Cet avant-poste n'était pas situé dans la région où s'étaient produites de nombreuses conversions ; et on espérait qu'avant longtemps, Betty et sa compagne pourraient s'y installer pour s'occuper des femmes et des enfants. Betty Scott se réjouissait beaucoup à cette perspective.

« Cette ville me semble extrêmement bien choisie pour notre future activité, écrivit la jeune missionnaire. Jusqu'ici, presque rien n'a été fait parmi les femmes, et le petit nombre de celles qui ont entendu quelque chose de l'Évangile désirent ardemment apprendre à lire pour étudier la Bible. De façon ou d'autre, leurs coeurs ont été préparés. Il en va de même des enfants. Garçons et filles de l'école, et même ceux qui ne savent pas lire, rayonnent de joie à la pensée que nous devons revenir pour les instruire. Ils sont venus en foule, tout le temps que nous avons été là, et nous leur avons enseigné tous les versets de tous les cantiques chinois que nous connaissions nous-mêmes. Ils les répétaient des centaines de fois, pour s'assurer de les bien savoir...

« Quelques-uns des tout petits étaient vraiment délicieux ils étaient si candides, si affectueux, pas encore contaminés par le mal... Comme leurs yeux brillaient ! Ici, personne en retard pour l'École du Dimanche ; personne non plus qui, l'école terminée, se précipite pour aller à la maison. Ils allaient chez eux pour manger, mais pas tous à la fois. L'évangéliste eut trois services, et l'après-midi une réunion spéciale pour enfants, de sorte qu'il y eut foule toute la journée. Les enfants n'avaient rien d'impertinent ni d'effronté. Ils étaient intéressés et enthousiasmés. Nous avons fait une abondante distribution de traités. Quant à Miss Liu, elle se multipliait pour évangéliser les femmes, allant de groupe en groupe. Il y avait de quoi perdre la tête. Tous désirent que nous revenions vivre avec eux, afin de leur enseigner la Bible. »

C'était là un voyage épuisant pour les jeunes missionnaires qui n'étaient pas encore accoutumées au milieu : langage, nourriture, grandes foules ; tout cela était nouveau pour elles. Mais elles se trouvaient si heureuses d'être enfin en pleine activité, même momentanée !
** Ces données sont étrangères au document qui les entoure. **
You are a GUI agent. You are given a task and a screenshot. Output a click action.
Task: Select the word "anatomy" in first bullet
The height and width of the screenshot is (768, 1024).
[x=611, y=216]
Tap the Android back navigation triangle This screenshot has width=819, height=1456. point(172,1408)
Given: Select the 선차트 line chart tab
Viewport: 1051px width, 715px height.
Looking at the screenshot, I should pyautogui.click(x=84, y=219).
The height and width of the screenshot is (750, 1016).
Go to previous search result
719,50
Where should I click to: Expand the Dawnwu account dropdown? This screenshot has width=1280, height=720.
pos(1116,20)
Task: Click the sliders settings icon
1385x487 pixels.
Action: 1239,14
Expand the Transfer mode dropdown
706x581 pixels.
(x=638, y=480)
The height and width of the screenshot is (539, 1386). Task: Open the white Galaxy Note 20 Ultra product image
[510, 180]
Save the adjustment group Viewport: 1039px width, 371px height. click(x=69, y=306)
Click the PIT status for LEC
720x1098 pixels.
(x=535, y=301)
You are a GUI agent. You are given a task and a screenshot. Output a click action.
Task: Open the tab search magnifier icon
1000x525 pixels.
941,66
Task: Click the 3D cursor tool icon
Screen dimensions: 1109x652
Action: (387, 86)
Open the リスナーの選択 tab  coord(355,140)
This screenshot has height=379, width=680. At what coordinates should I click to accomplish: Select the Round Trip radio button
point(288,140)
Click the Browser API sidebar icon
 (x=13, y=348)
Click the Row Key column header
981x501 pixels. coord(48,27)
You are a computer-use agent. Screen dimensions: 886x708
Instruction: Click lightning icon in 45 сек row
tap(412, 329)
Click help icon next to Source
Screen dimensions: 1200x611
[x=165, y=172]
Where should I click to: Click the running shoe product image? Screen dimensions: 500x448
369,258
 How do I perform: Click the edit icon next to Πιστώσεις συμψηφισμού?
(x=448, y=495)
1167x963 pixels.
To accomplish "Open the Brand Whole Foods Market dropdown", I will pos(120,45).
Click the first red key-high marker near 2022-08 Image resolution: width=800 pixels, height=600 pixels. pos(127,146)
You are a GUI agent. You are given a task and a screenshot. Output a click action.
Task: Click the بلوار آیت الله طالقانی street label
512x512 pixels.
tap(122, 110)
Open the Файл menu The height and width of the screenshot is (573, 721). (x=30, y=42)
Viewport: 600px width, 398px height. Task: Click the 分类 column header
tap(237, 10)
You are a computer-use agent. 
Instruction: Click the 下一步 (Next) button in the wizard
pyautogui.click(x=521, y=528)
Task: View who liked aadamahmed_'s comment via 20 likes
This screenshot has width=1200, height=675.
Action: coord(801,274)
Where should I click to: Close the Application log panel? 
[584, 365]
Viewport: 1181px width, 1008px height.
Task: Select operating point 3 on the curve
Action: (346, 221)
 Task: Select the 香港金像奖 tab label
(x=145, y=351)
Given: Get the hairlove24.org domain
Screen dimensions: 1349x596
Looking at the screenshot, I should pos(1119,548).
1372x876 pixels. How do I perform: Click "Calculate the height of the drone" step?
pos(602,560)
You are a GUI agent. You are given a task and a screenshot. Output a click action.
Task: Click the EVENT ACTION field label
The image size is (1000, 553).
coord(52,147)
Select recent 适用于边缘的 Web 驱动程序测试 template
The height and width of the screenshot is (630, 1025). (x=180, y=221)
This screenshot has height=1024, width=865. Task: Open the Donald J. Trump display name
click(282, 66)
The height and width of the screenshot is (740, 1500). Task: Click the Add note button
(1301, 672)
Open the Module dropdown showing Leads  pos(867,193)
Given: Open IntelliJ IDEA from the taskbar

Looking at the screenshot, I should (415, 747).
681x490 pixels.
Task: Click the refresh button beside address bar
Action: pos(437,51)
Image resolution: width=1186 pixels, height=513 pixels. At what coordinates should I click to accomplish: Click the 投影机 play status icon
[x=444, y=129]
À son fiancé, la jeune fille écrit :

« Oh John, si vous aviez vu cette affluence de gens, hier, après notre arrivée ! Ils pénétraient dans la chapelle, dans, la cour, dans notre chambre, partout ! Et, dans cette foule, il y avait les plus délicieuses jeunes filles qu'on puisse voir, de très nombreuses femmes, des étudiants, des enfants. Nous avons donné notre provision de traités, et notre « femme de la Bible » ne cessait de parler aux uns ou aux autres. Katie et moi nous nous sommes aussi essayées à dire quelques mots. À un moment nous avions un auditoire de cinquante à soixante personnes, et les gens ne cessaient pas d'aller et venir, Nous les avons tous invités à venir aux services du dimanche.. Comme il nous tarde de pouvoir commencer des cours bibliques pour les jeunes filles qui ont une certaine instruction, et d'autres réunions pour les femmes et les enfants !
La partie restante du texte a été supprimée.